Two types of molecularly imprinted silica layers appended to quantum dots (MIP-QDs) for sulfonamides (SAs) were fabricated using reverse microemulsion surface grafting with 3-aminopropyltriethoxysilane as a functional monomer and sulfadimethoxine (SDM) and sulfadiazine (SDZ) as template molecules. The characterizations of both MIP-QDs were analyzed by ATR-FT-IR, SEM, and TEM, and their imprinting and specific fluorescence quenching mechanisms were elucidated through selectivity fluorescence response experiments.
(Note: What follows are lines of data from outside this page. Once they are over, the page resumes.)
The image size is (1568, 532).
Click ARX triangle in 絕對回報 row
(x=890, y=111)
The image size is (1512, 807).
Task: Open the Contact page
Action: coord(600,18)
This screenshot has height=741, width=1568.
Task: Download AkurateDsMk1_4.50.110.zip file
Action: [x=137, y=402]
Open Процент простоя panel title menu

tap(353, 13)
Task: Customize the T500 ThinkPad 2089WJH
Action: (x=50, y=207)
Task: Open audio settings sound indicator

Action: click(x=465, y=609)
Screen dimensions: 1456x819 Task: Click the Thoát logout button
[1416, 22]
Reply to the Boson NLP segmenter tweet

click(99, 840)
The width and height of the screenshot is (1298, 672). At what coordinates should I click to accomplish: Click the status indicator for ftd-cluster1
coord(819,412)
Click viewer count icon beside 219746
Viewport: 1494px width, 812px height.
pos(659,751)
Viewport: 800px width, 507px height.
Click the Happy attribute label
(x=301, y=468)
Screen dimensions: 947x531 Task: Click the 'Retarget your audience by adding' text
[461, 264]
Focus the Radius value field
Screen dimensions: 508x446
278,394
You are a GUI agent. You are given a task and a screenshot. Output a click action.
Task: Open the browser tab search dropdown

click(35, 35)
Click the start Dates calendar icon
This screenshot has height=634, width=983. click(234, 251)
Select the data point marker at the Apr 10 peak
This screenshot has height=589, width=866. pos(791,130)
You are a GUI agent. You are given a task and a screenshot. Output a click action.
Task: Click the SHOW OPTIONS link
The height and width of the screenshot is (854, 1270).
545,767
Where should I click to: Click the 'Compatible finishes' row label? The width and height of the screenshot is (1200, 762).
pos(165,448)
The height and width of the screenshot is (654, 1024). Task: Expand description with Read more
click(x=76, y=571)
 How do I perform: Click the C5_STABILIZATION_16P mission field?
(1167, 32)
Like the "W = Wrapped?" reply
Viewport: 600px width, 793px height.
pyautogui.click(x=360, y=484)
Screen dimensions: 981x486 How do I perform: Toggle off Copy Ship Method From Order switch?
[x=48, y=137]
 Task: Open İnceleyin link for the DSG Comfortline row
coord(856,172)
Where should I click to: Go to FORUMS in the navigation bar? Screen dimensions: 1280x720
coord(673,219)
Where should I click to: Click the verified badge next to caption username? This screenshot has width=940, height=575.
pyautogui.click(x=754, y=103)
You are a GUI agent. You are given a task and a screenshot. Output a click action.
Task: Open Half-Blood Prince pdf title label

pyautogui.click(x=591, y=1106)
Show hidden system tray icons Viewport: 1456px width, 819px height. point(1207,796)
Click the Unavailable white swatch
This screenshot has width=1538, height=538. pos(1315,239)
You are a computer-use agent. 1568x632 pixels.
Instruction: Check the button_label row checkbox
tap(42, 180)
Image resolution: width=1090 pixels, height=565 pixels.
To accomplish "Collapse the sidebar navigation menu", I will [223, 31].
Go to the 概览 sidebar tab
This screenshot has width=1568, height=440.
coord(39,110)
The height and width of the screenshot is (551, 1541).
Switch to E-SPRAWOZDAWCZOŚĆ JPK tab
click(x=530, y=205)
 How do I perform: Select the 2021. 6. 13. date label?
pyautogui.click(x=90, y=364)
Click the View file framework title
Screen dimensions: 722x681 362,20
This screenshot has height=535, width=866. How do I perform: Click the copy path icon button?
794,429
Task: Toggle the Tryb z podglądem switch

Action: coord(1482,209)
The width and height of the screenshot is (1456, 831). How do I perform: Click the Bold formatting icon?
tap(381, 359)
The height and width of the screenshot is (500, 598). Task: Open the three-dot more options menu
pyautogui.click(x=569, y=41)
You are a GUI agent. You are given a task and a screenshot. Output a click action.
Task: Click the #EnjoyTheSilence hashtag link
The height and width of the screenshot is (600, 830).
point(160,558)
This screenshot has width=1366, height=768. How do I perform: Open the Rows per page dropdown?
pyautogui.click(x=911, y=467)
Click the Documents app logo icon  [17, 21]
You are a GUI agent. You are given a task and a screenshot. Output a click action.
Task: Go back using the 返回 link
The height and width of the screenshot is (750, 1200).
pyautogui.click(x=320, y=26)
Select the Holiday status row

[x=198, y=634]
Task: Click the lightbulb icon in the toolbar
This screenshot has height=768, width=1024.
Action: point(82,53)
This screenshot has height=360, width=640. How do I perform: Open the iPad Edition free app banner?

Finally, the MIP-QDs synthesized with SDZ as template exhibited excellent selective fluorescence quenching properties, which were attributed to the complementary imprinting cavities of the MIP-QDs to the templates and to the specific interactions between the functional monomer and the template molecules. Furthermore, a selective MIP-QD-based fluorescence optosensing sensor for the highly selective and sensitive recognition of SDZ was developed and successfully applied to detect SDZ in seawater and shrimp samples. Under optimal conditions, linear relationships with correlation coefficients 0.9971 were obtained along the range of 0.005–1.5 mg/L to SDZ. The limit of detection was 0.004 μg/L and 0.79 μg/kg for SDZ in seawater and shrimp samples, respectively. Excellent recoveries (82.7–99.9%) with a relative standard deviation (below 6.1%) were obtained for both samples spiked with three levels of SDZ. The proposed MIP-QD method provides a powerful tool for the rapid and sensitive determination of SDZ in real samples.